**TASK STATEMENT**. Transcribe the full listing word for word, leaving nothing out.
─── INFORMATION GIVEN ───
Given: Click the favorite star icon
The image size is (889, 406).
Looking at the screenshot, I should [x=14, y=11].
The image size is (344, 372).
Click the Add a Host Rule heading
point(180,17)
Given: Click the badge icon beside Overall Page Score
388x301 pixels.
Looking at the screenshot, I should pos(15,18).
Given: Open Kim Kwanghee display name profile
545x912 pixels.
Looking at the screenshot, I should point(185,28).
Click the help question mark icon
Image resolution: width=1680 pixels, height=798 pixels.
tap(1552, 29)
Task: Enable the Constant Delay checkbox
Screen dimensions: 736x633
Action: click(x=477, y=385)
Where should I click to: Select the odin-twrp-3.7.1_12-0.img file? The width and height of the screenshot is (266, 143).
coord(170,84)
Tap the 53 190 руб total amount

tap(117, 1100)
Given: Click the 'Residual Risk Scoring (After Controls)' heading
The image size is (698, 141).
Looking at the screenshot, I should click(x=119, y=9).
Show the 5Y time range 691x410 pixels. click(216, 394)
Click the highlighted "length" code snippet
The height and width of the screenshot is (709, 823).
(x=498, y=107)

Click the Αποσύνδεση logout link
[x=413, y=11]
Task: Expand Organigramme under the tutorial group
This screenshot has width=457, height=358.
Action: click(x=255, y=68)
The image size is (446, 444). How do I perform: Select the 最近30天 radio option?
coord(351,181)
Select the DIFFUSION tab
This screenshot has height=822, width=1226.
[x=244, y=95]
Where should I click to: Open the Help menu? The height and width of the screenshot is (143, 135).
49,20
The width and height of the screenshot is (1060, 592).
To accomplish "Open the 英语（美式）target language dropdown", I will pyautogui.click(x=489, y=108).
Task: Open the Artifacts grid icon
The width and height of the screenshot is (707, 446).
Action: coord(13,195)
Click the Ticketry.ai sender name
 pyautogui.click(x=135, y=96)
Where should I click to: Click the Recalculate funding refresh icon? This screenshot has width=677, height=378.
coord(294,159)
───
**EXERCISE SOLUTION**.
Given: Click the favorite star icon
The image size is (889, 406).
Looking at the screenshot, I should [x=14, y=11].
The image size is (344, 372).
Click the Add a Host Rule heading
point(180,17)
Given: Click the badge icon beside Overall Page Score
388x301 pixels.
Looking at the screenshot, I should pos(15,18).
Given: Open Kim Kwanghee display name profile
545x912 pixels.
Looking at the screenshot, I should point(185,28).
Click the help question mark icon
Image resolution: width=1680 pixels, height=798 pixels.
tap(1552, 29)
Task: Enable the Constant Delay checkbox
Screen dimensions: 736x633
Action: click(x=477, y=385)
Where should I click to: Select the odin-twrp-3.7.1_12-0.img file? The width and height of the screenshot is (266, 143).
coord(170,84)
Tap the 53 190 руб total amount

tap(117, 1100)
Given: Click the 'Residual Risk Scoring (After Controls)' heading
The image size is (698, 141).
Looking at the screenshot, I should click(x=119, y=9).
Show the 5Y time range 691x410 pixels. click(216, 394)
Click the highlighted "length" code snippet
The height and width of the screenshot is (709, 823).
(x=498, y=107)

Click the Αποσύνδεση logout link
[x=413, y=11]
Task: Expand Organigramme under the tutorial group
This screenshot has width=457, height=358.
Action: click(x=255, y=68)
The image size is (446, 444). How do I perform: Select the 最近30天 radio option?
coord(351,181)
Select the DIFFUSION tab
This screenshot has height=822, width=1226.
[x=244, y=95]
Where should I click to: Open the Help menu? The height and width of the screenshot is (143, 135).
49,20
The width and height of the screenshot is (1060, 592).
To accomplish "Open the 英语（美式）target language dropdown", I will pyautogui.click(x=489, y=108).
Task: Open the Artifacts grid icon
The width and height of the screenshot is (707, 446).
Action: coord(13,195)
Click the Ticketry.ai sender name
 pyautogui.click(x=135, y=96)
Where should I click to: Click the Recalculate funding refresh icon? This screenshot has width=677, height=378.
coord(294,159)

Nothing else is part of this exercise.